There are five basic components of supply chain management and they are:

Planning is the strategic portion of SCM. Companies need a strategy for managing all the resources that go toward meeting customer demand for their product or service. A big piece of SCM planning is developing a set of metrics to monitor the supply chain so that it is efficient, costs less and delivers high quality and value to customers.

Next, companies must choose suppliers to deliver the goods and services they need to create their product and this is sourcing. Therefore, supply chain managers must develop a set of pricing, delivery and payment processes with suppliers and create metrics for monitoring and improving the relationships. And then, SCM managers can put together processes for managing their goods and services inventory, including receiving and verifying shipments, transferring them to the manufacturing facilities and authorizing supplier payments (CIO, 2010).

The third step is the production of the product. Supply chain managers schedule the activities necessary for production, testing, packaging and preparation for delivery. This is the most metric-intensive portion of the supply chain-one where companies are able to measure quality levels, production output and worker productivity (CIO, 2010).

Delivering the product to the customer is the last step. This is the part that many SCM insiders refer to as logistics, where companies coordinate the receipt of orders from customers, develop a network of warehouses, pick carriers to get products to customers and set up an invoicing system to receive payments (CIO, 2010).

Returning product is the last step. Supply chain planners have to create a responsive and flexible network for receiving defective and excess products back from their customers and supporting customers who have problems with delivered products (CIO, 2010).

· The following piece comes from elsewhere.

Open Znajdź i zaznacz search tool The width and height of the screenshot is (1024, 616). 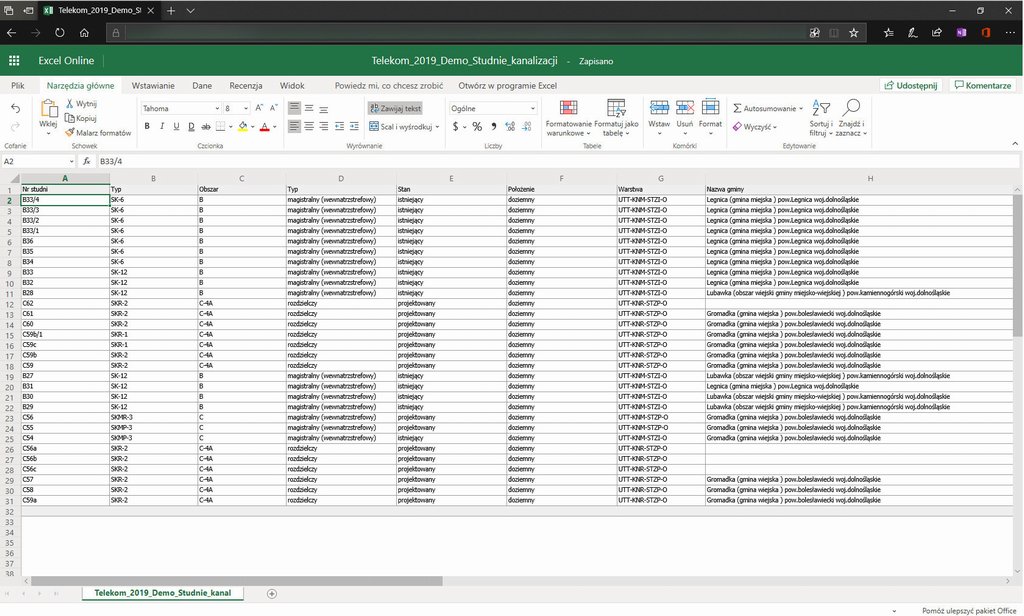pyautogui.click(x=851, y=109)
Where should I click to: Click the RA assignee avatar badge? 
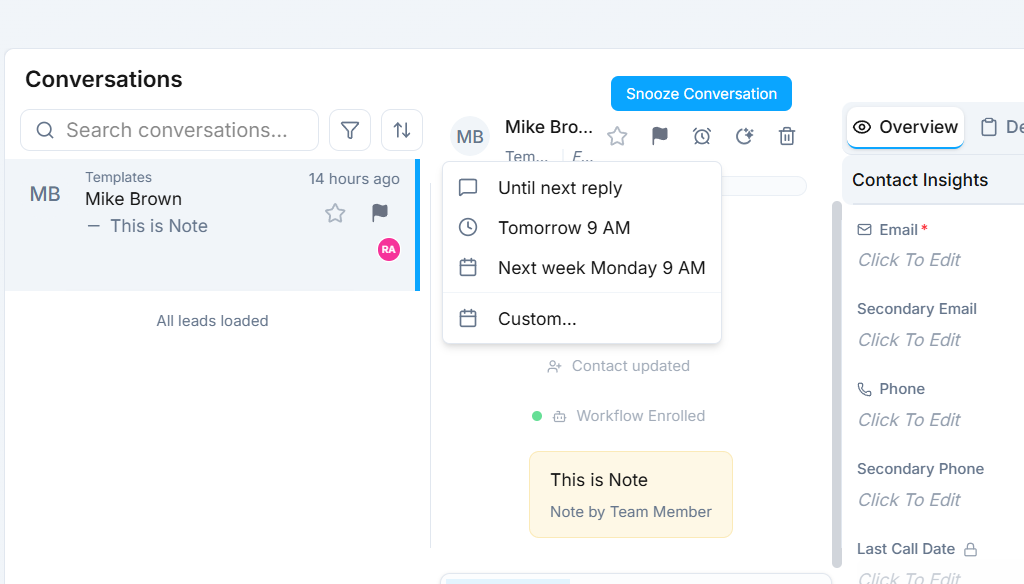point(389,249)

According to the ERP website, Supply chain management (SCM) is the oversight of materials, information, and finances as they move in a process from supplier to manufacturer to wholesaler to retailer to consumer. Supply chain management involves coordinating and integrating these flows both within and among companies. It is said that the ultimate goal of any effective supply chain management system is to reduce inventory (with the assumption that products are available when needed). As a solution for successful supply chain management, sophisticated software systems with Web interfaces are competing with Web-based application service providers who promise to provide part or all of the SCM service for companies who rent their service (Supply Chain Management, 2010).

Energizer is a global organization that has been in business for over 10 years. With these 10 years, Energizer's supply chain operations have evolved in a tremendous way. Customer orders used to be all paper orders sent via fax machine or mailed directly to the Energizer office. Now the customer orders are sent via Electronic Data Interface (EDI) which means that the customer service specialists don't have to physically touch any orders, and it saves the tree. And because customer orders are coming through via EDI, it allows the customer service specialists to spend more time on tracking orders for customers, reviewing customer items to make sure Energizer's data matches the customers data, and additional duties. In all, having technology process orders saves the customers time and money, which will allow the products to arrive faster.

Energizer has also purchased over four companies in the past 10 years, which has expanded the supply chain processes across the board, in America and all other countries where Energizer does business. With the addition of new companies, meant more customer bases and also more employees.

Energizer's product portfolio has grown so much because of customer needs, technology, and of course because of the acquisitions. Having such an expanded product portfolio allows Energizer to have the ability to reach more customer bases than they did once before.

Energizer is a successful global organization that is doing what they can to expand the organization in order to stay competitive and to reach out to more customers. After all, the pink bunny keeps going and going, and so should the organization.